Categories: Mexican
Ingredients
- 1 pound skirt steak
- 1 tablespoon chili powder
- 1/2 teaspoon dried oregano
- 1/4 teaspoon sugar
- Kosher salt and freshly ground black pepper
- Eight 6-inch corn tortillas
- 1 tablespoon vegetable oil
- 1 medium red onion, halved and cut into 1/4-inch-thick slices
- Sour cream, guacamole, salsa verde, pico de gallo and shredded Mexican-blend cheese, for serving
Directions
-
Cut the steak along the grain into 3-inch pieces, then slice each piece across the grain into 1/3-inch-thick strips. Toss the steak in a medium bowl with the chili powder, oregano, sugar, 3/4 teaspoon salt and a few grinds of pepper.
-
Heat a large nonstick skillet over high heat.
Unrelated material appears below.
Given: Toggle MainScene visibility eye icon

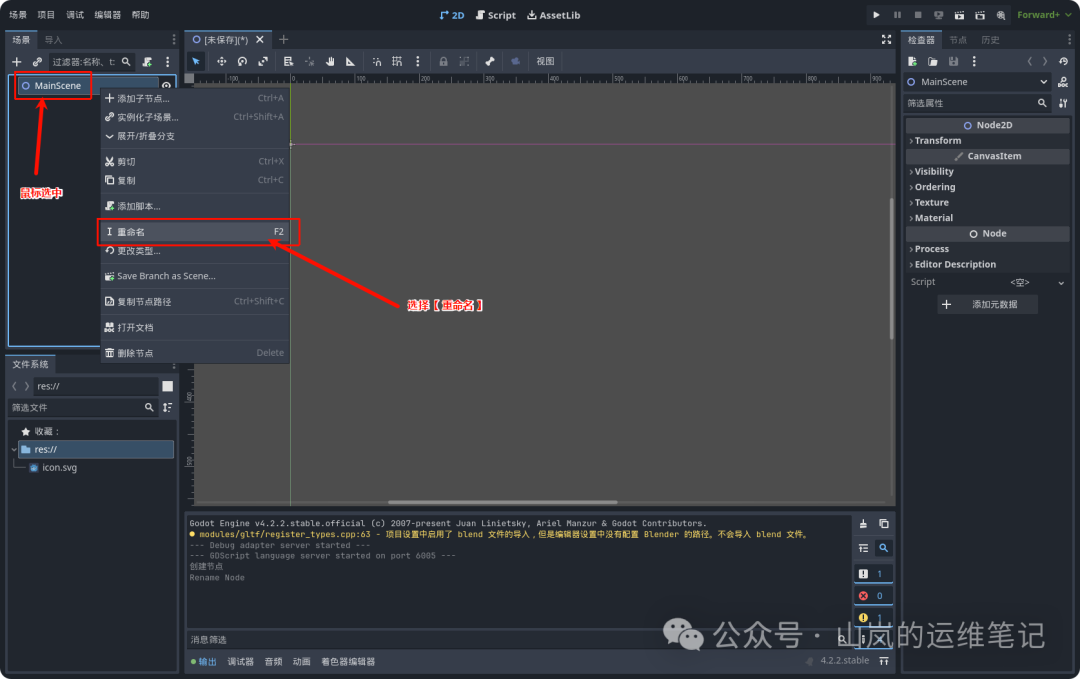Looking at the screenshot, I should 166,86.
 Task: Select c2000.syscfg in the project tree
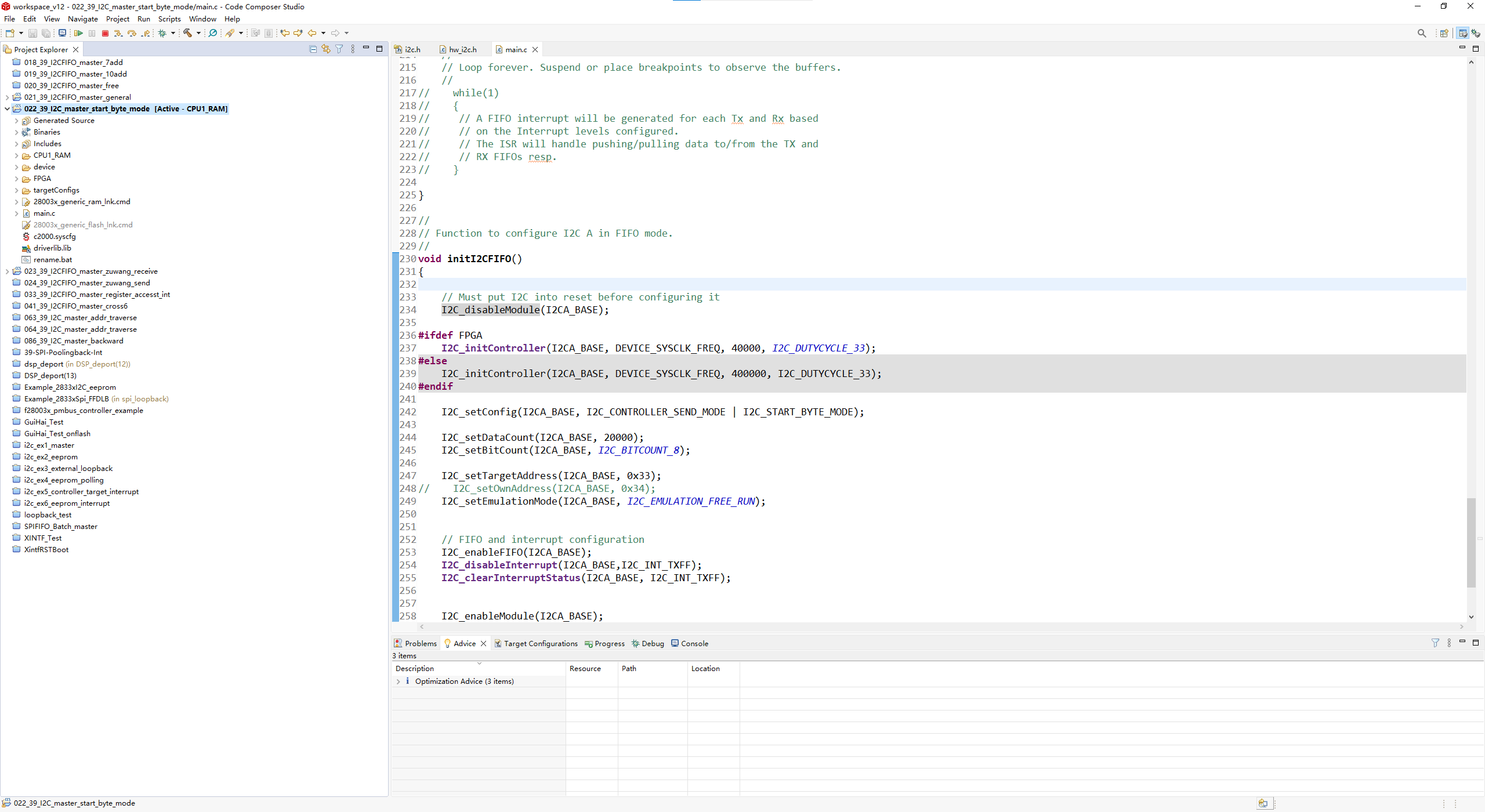(55, 237)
Meanwhile, wrap the tortillas in a clean dishtowel, and microwave at 100 percent for 1 minute. Let sit, wrapped in the dishtowel, until ready to serve.
-
When the skillet is hot, add the oil. Add the seasoned steak in an even layer. Don’t stir for 2 minutes, then give the steak a good stir and let cook until browned, about 1 1/2 minutes more. Transfer the steak to a medium bowl. Immediately add the onions to the skillet, and stir until brown and slightly softened, about 1 1/2 minutes; transfer to the bowl with the steak, and stir to combine.
-
Set up a taco bar with the steak and onions, wrapped tortillas, sour cream, guacamole, salsa verde, pico de gallo and cheese.